Jonathan Van Ness: Yeah I also think there’s, like in general, we need to add a constitutional amendment that if there’s a Republican administration, Queer Eye comes back. I just think that’ll keep us safe, it keeps the conversation moving, you know?
Bobby Berk: That’s really important.
Jonathan Van Ness: So, yeah. I just think that if there’s a Republican administration…I think that’s just something we need to do.
The Knockturnal: Slight shade.
Antoni Porowski: In furthering that, seeing how divided we are, it’s also we have the opportunity to actually show how we’re similar. That we all experience these same things and that, you know, at the end of the day, as the trailer says, it’s figuring how we’re similar as opposed to how different we are.

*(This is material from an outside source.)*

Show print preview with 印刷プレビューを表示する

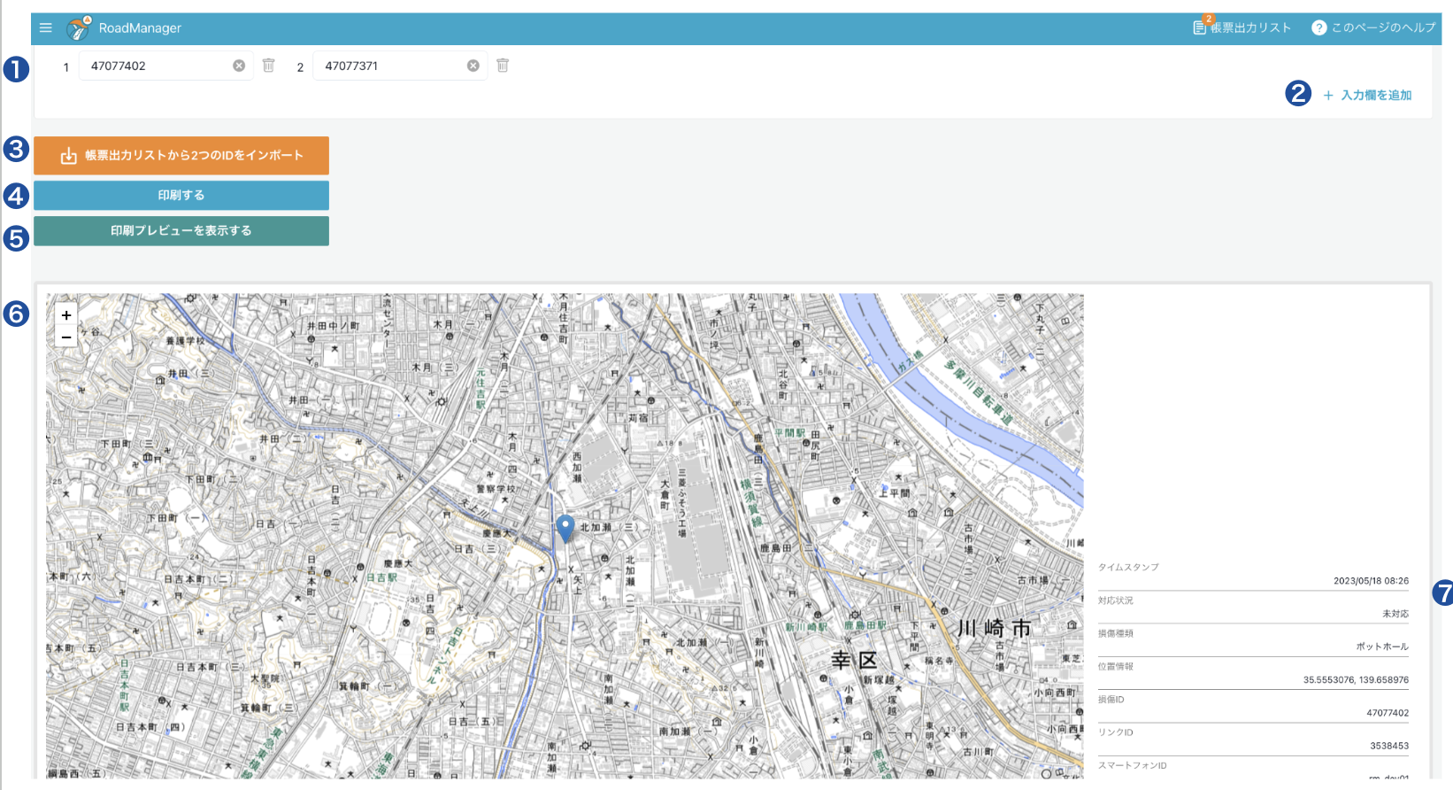(x=181, y=230)
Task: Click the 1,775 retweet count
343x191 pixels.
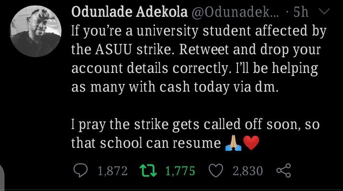Action: (180, 171)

Karamo Brown: That was funny as hell.
The Knockturnal: Right? It was funny and shady. Wow.
Bobby Berk: We’ve all pretty much heard all of his jokes, but that one was new.

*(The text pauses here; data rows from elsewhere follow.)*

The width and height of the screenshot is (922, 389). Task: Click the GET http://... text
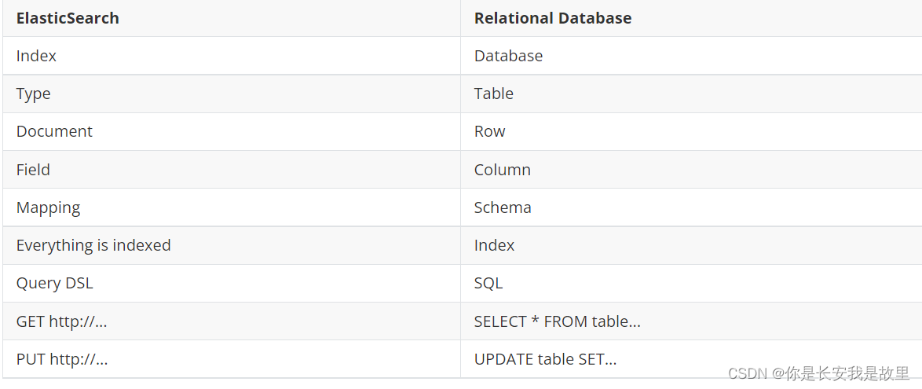(62, 321)
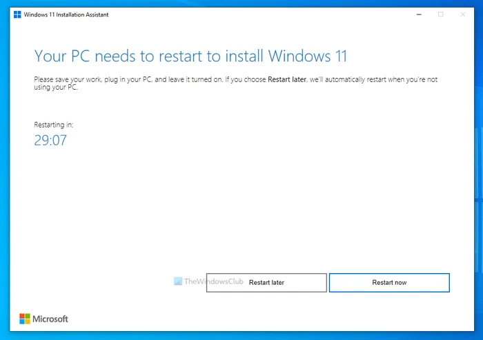Click the 29:07 countdown timer
Screen dimensions: 483x340
[50, 141]
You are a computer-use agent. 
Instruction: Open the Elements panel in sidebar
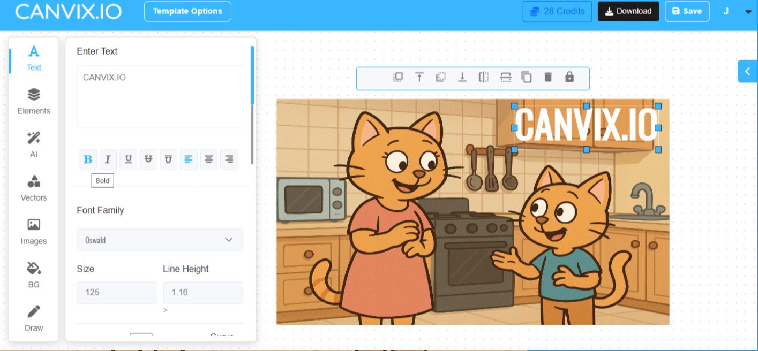(x=34, y=101)
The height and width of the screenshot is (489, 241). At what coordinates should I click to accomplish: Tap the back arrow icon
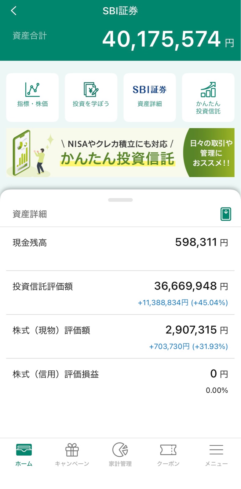pos(13,11)
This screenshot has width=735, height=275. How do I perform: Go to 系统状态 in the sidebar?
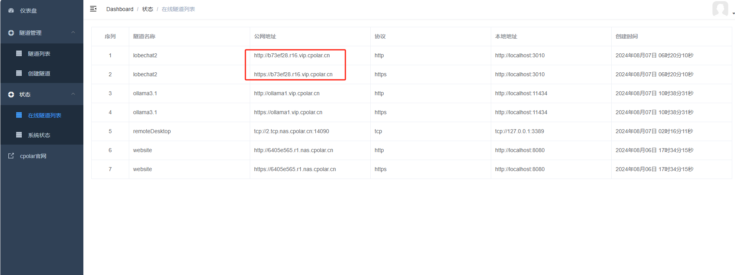click(39, 135)
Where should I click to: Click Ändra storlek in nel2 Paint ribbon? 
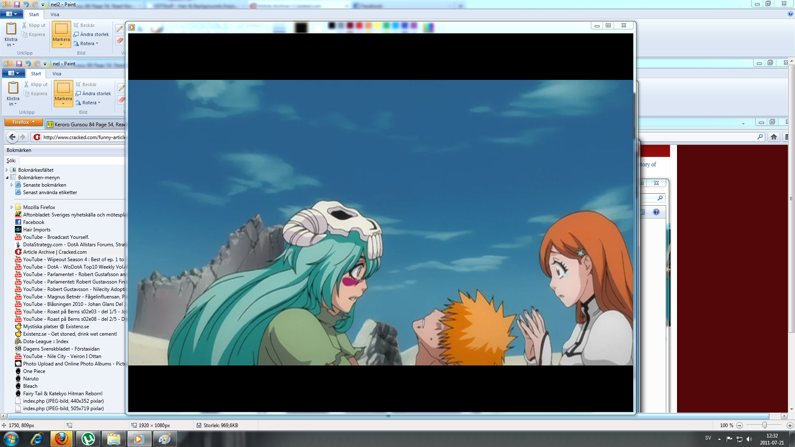click(92, 34)
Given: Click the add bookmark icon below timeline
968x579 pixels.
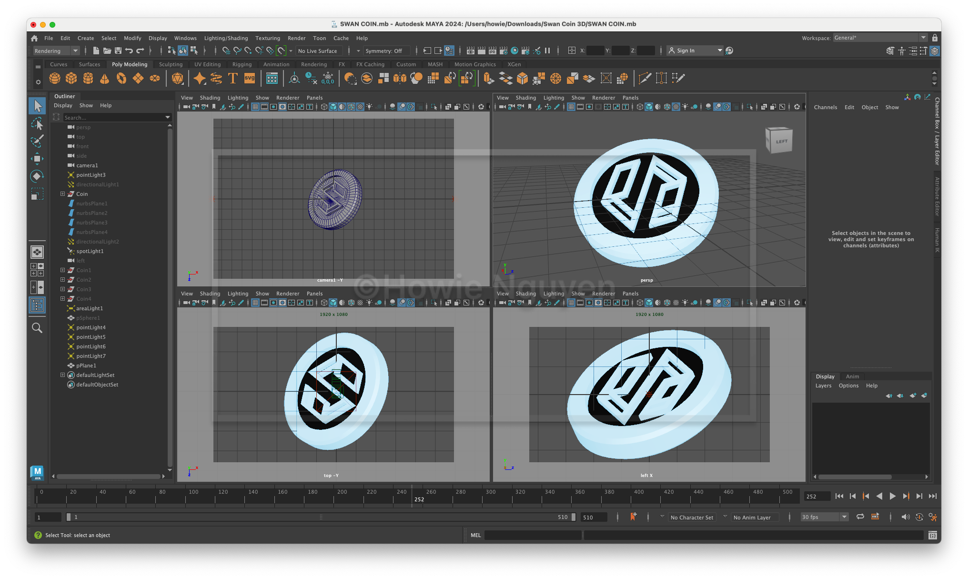Looking at the screenshot, I should coord(633,517).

Karamo Brown: That was really good.
The Knockturnal: I got a new one, okay good.
Bobby Berk: You got a new one.
The Knockturnal: I love the show. I cried the first episode.
Karamo Brown: That really makes us feel really good, that people cry because we want people-
Jonothan Van Ness: You’re going to make me cry, stop.
Karamo Brown: People watching the show, it’s going to be fun just like the original time, but we bring a depth and emotion this time that I think is really amazing. So when we hear that people got emotional, it makes us feel good because it lets us know that we got the heart. We got to the inside and the outside, which is really great.
The Knockturnal: Yeah. Do you guys fall in love with each person? In how you keep up them each episode?
Tan France: Yes.
Antoni Porowski: Oh my god.
Bobby Berk: Absolutely.
Jonathan Van Ness: Yes.
Karamo Brown: Yes.
Tan France: It’s hard not fall in love with them. It’s different … this show we actually spent a whole week with these guys. Last time it was just a day.
The Knockturnal: Oh, so we only see one episode.
Tan France: Yeah. And we all have a few hours of individual time with these guys most days. So we get to know them as a friend, not just as somebody we’re making over. These are life-changing changes, and that’s what’s really important for the people that we’re helping. So, they keep in touch with us months on. They’re still in touch with us saying, “You changed my life.”
Antoni Porowski: It was sad at the end of every week, after you spend so much time with them and suddenly it’s like, “Okay bye.” It’s like leaving camp and suddenly you’re alone. We would have these little pizza parties and be like, “Oh.”
Karamo Brown: But luckily we had each other. That’s the beauty of what the Fab Five is, is that we’ve bonded as brothers, as family, and so I think you see that. It’s like a family going in, and we include somebody new into our family for a little bit and sometimes we have to set them back into the world, but we always have each other’s back.
Bobby Berk: Sometimes we kept some of them?
Karamo Brown: Yes, I did.
Tan France: You did.
Karamo Brown: You did not know that. You did not know that.
The Knockturnal: What have you learned from doing the show? What has it taught about life and in general?
Jonathan Van Ness: One thing I feel like I’ve learned is that, like, willingness is so important. If you’re into doing something new, if you don’t want to be … it’s harder to teach someone something. And I think that that can change. Like people can change. I think I thought at the beginning, I was like, “Oh this might be really rough.” But then a lot of time there’s was just like these really transformative experiences. It really got me shook.
Tan France: Yep.
Karamo Brown: I think it’s about being open. I think we learned that people are more willing to be open and in turn, I think for me especially, it allowed me to start being more open to things that I would have been turned off to.
Tan France: Yep.
The Knockturnal: Congrats guys, I love your show.